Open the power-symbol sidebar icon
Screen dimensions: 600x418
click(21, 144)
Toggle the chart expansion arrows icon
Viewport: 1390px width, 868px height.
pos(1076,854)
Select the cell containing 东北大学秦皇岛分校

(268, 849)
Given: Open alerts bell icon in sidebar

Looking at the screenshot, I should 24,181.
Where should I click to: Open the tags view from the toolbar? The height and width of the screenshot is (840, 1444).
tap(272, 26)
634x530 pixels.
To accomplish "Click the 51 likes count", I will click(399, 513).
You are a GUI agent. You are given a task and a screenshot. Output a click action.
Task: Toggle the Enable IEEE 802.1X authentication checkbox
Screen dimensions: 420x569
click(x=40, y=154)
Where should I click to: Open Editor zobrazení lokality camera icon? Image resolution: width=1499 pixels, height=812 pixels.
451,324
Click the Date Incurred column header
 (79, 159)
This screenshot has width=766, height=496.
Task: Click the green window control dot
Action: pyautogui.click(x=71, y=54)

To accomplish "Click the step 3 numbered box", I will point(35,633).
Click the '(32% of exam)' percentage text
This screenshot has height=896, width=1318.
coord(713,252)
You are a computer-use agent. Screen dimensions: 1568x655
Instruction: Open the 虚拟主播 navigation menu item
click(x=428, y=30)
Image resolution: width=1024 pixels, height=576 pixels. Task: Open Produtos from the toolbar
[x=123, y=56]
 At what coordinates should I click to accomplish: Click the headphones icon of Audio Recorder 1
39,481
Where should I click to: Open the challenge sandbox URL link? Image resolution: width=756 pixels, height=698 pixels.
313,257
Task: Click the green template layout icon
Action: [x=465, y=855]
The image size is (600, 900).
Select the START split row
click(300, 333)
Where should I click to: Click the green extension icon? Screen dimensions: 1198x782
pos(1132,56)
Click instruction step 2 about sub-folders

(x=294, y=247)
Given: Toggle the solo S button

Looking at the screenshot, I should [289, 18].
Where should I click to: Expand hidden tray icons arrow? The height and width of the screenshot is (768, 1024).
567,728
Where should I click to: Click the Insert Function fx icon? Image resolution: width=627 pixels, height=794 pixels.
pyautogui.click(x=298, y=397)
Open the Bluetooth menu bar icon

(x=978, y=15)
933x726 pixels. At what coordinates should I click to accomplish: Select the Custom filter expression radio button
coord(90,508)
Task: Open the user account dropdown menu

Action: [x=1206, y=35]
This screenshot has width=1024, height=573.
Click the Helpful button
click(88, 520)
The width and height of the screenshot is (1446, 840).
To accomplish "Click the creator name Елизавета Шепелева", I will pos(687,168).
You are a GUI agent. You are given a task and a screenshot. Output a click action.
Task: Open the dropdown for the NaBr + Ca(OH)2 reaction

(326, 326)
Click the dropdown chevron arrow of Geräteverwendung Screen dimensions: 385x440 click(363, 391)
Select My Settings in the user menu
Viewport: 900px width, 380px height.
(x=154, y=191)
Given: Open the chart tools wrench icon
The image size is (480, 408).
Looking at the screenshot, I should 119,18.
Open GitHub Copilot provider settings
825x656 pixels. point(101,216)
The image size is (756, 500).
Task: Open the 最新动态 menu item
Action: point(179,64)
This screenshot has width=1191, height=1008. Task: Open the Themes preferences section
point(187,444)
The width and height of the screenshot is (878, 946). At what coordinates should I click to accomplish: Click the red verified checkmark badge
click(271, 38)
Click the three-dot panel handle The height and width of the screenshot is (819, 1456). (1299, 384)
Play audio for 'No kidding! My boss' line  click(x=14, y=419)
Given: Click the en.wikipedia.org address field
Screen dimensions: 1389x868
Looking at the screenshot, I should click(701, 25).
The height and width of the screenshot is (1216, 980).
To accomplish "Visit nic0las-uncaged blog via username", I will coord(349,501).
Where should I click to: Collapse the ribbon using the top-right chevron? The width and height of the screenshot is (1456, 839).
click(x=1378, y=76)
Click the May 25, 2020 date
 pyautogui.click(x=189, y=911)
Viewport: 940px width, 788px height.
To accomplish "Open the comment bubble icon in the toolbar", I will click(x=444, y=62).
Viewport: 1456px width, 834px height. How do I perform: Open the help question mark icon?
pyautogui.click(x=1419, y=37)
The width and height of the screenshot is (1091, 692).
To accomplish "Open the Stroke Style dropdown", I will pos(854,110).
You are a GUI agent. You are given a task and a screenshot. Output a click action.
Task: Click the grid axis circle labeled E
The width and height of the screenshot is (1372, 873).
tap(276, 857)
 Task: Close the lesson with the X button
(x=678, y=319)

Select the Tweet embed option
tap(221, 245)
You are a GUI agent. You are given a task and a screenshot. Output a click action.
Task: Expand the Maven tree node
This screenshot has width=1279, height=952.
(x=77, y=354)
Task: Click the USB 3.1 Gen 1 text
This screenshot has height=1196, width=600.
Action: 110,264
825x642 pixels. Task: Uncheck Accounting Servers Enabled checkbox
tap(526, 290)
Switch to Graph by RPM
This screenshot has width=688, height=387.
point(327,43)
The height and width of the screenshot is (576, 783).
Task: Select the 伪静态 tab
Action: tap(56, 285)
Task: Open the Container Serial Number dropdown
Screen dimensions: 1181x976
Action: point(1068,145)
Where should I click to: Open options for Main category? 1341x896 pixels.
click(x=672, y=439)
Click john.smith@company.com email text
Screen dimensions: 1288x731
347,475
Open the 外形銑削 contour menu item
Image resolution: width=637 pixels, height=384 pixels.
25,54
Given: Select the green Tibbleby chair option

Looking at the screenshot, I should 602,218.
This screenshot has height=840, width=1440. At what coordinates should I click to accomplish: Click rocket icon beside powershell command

┄┄┄┄┄┄

# Exercise:
Arrange every nonblank line of the material above as a Markdown table with a "No." column holding a running row number and a "Text" column holding the line.

# Solution to this exercise:
| No. | Text |
|---|---|
| 1 | Open the power-symbol sidebar icon |
| 2 | Screen dimensions: 600x418 |
| 3 | click(21, 144) |
| 4 | Toggle the chart expansion arrows icon |
| 5 | Viewport: 1390px width, 868px height. |
| 6 | pos(1076,854) |
| 7 | Select the cell containing 东北大学秦皇岛分校 |
| 8 | (268, 849) |
| 9 | Given: Open alerts bell icon in sidebar |
| 10 | Looking at the screenshot, I should 24,181. |
| 11 | Where should I click to: Open the tags view from the toolbar? The height and width of the screenshot is (840, 1444). |
| 12 | tap(272, 26) |
| 13 | 634x530 pixels. |
| 14 | To accomplish "Click the 51 likes count", I will click(399, 513). |
| 15 | You are a GUI agent. You are given a task and a screenshot. Output a click action. |
| 16 | Task: Toggle the Enable IEEE 802.1X authentication checkbox |
| 17 | Screen dimensions: 420x569 |
| 18 | click(x=40, y=154) |
| 19 | Where should I click to: Open Editor zobrazení lokality camera icon? Image resolution: width=1499 pixels, height=812 pixels. |
| 20 | 451,324 |
| 21 | Click the Date Incurred column header |
| 22 |  (79, 159) |
| 23 | This screenshot has width=766, height=496. |
| 24 | Task: Click the green window control dot |
| 25 | Action: pyautogui.click(x=71, y=54) |
| 26 | To accomplish "Click the step 3 numbered box", I will point(35,633). |
| 27 | Click the '(32% of exam)' percentage text |
| 28 | This screenshot has height=896, width=1318. |
| 29 | coord(713,252) |
| 30 | You are a computer-use agent. Screen dimensions: 1568x655 |
| 31 | Instruction: Open the 虚拟主播 navigation menu item |
| 32 | click(x=428, y=30) |
| 33 | Image resolution: width=1024 pixels, height=576 pixels. Task: Open Produtos from the toolbar |
| 34 | [x=123, y=56] |
| 35 |  At what coordinates should I click to accomplish: Click the headphones icon of Audio Recorder 1 |
| 36 | 39,481 |
| 37 | Where should I click to: Open the challenge sandbox URL link? Image resolution: width=756 pixels, height=698 pixels. |
| 38 | 313,257 |
| 39 | Task: Click the green template layout icon |
| 40 | Action: [x=465, y=855] |
| 41 | The image size is (600, 900). |
| 42 | Select the START split row |
| 43 | click(300, 333) |
| 44 | Where should I click to: Click the green extension icon? Screen dimensions: 1198x782 |
| 45 | pos(1132,56) |
| 46 | Click instruction step 2 about sub-folders |
| 47 | (x=294, y=247) |
| 48 | Given: Toggle the solo S button |
| 49 | Looking at the screenshot, I should [289, 18]. |
| 50 | Where should I click to: Expand hidden tray icons arrow? The height and width of the screenshot is (768, 1024). |
| 51 | 567,728 |
| 52 | Where should I click to: Click the Insert Function fx icon? Image resolution: width=627 pixels, height=794 pixels. |
| 53 | pyautogui.click(x=298, y=397) |
| 54 | Open the Bluetooth menu bar icon |
| 55 | (x=978, y=15) |
| 56 | 933x726 pixels. At what coordinates should I click to accomplish: Select the Custom filter expression radio button |
| 57 | coord(90,508) |
| 58 | Task: Open the user account dropdown menu |
| 59 | Action: [x=1206, y=35] |
| 60 | This screenshot has width=1024, height=573. |
| 61 | Click the Helpful button |
| 62 | click(88, 520) |
| 63 | The width and height of the screenshot is (1446, 840). |
| 64 | To accomplish "Click the creator name Елизавета Шепелева", I will pos(687,168). |
| 65 | You are a GUI agent. You are given a task and a screenshot. Output a click action. |
| 66 | Task: Open the dropdown for the NaBr + Ca(OH)2 reaction |
| 67 | (326, 326) |
| 68 | Click the dropdown chevron arrow of Geräteverwendung Screen dimensions: 385x440 click(363, 391) |
| 69 | Select My Settings in the user menu |
| 70 | Viewport: 900px width, 380px height. |
| 71 | (x=154, y=191) |
| 72 | Given: Open the chart tools wrench icon |
| 73 | The image size is (480, 408). |
| 74 | Looking at the screenshot, I should 119,18. |
| 75 | Open GitHub Copilot provider settings |
| 76 | 825x656 pixels. point(101,216) |
| 77 | The image size is (756, 500). |
| 78 | Task: Open the 最新动态 menu item |
| 79 | Action: point(179,64) |
| 80 | This screenshot has width=1191, height=1008. Task: Open the Themes preferences section |
| 81 | point(187,444) |
| 82 | The width and height of the screenshot is (878, 946). At what coordinates should I click to accomplish: Click the red verified checkmark badge |
| 83 | click(271, 38) |
| 84 | Click the three-dot panel handle The height and width of the screenshot is (819, 1456). (1299, 384) |
| 85 | Play audio for 'No kidding! My boss' line  click(x=14, y=419) |
| 86 | Given: Click the en.wikipedia.org address field |
| 87 | Screen dimensions: 1389x868 |
| 88 | Looking at the screenshot, I should click(701, 25). |
| 89 | The height and width of the screenshot is (1216, 980). |
| 90 | To accomplish "Visit nic0las-uncaged blog via username", I will coord(349,501). |
| 91 | Where should I click to: Collapse the ribbon using the top-right chevron? The width and height of the screenshot is (1456, 839). |
| 92 | click(x=1378, y=76) |
| 93 | Click the May 25, 2020 date |
| 94 |  pyautogui.click(x=189, y=911) |
| 95 | Viewport: 940px width, 788px height. |
| 96 | To accomplish "Open the comment bubble icon in the toolbar", I will click(x=444, y=62). |
| 97 | Viewport: 1456px width, 834px height. How do I perform: Open the help question mark icon? |
| 98 | pyautogui.click(x=1419, y=37) |
| 99 | The width and height of the screenshot is (1091, 692). |
| 100 | To accomplish "Open the Stroke Style dropdown", I will pos(854,110). |
| 101 | You are a GUI agent. You are given a task and a screenshot. Output a click action. |
| 102 | Task: Click the grid axis circle labeled E |
| 103 | The width and height of the screenshot is (1372, 873). |
| 104 | tap(276, 857) |
| 105 |  Task: Close the lesson with the X button |
| 106 | (x=678, y=319) |
| 107 | Select the Tweet embed option |
| 108 | tap(221, 245) |
| 109 | You are a GUI agent. You are given a task and a screenshot. Output a click action. |
| 110 | Task: Expand the Maven tree node |
| 111 | This screenshot has width=1279, height=952. |
| 112 | (x=77, y=354) |
| 113 | Task: Click the USB 3.1 Gen 1 text |
| 114 | This screenshot has height=1196, width=600. |
| 115 | Action: 110,264 |
| 116 | 825x642 pixels. Task: Uncheck Accounting Servers Enabled checkbox |
| 117 | tap(526, 290) |
| 118 | Switch to Graph by RPM |
| 119 | This screenshot has width=688, height=387. |
| 120 | point(327,43) |
| 121 | The height and width of the screenshot is (576, 783). |
| 122 | Task: Select the 伪静态 tab |
| 123 | Action: tap(56, 285) |
| 124 | Task: Open the Container Serial Number dropdown |
| 125 | Screen dimensions: 1181x976 |
| 126 | Action: point(1068,145) |
| 127 | Where should I click to: Open options for Main category? 1341x896 pixels. |
| 128 | click(x=672, y=439) |
| 129 | Click john.smith@company.com email text |
| 130 | Screen dimensions: 1288x731 |
| 131 | 347,475 |
| 132 | Open the 外形銑削 contour menu item |
| 133 | Image resolution: width=637 pixels, height=384 pixels. |
| 134 | 25,54 |
| 135 | Given: Select the green Tibbleby chair option |
| 136 | Looking at the screenshot, I should 602,218. |
| 137 | This screenshot has height=840, width=1440. At what coordinates should I click to accomplish: Click rocket icon beside powershell command |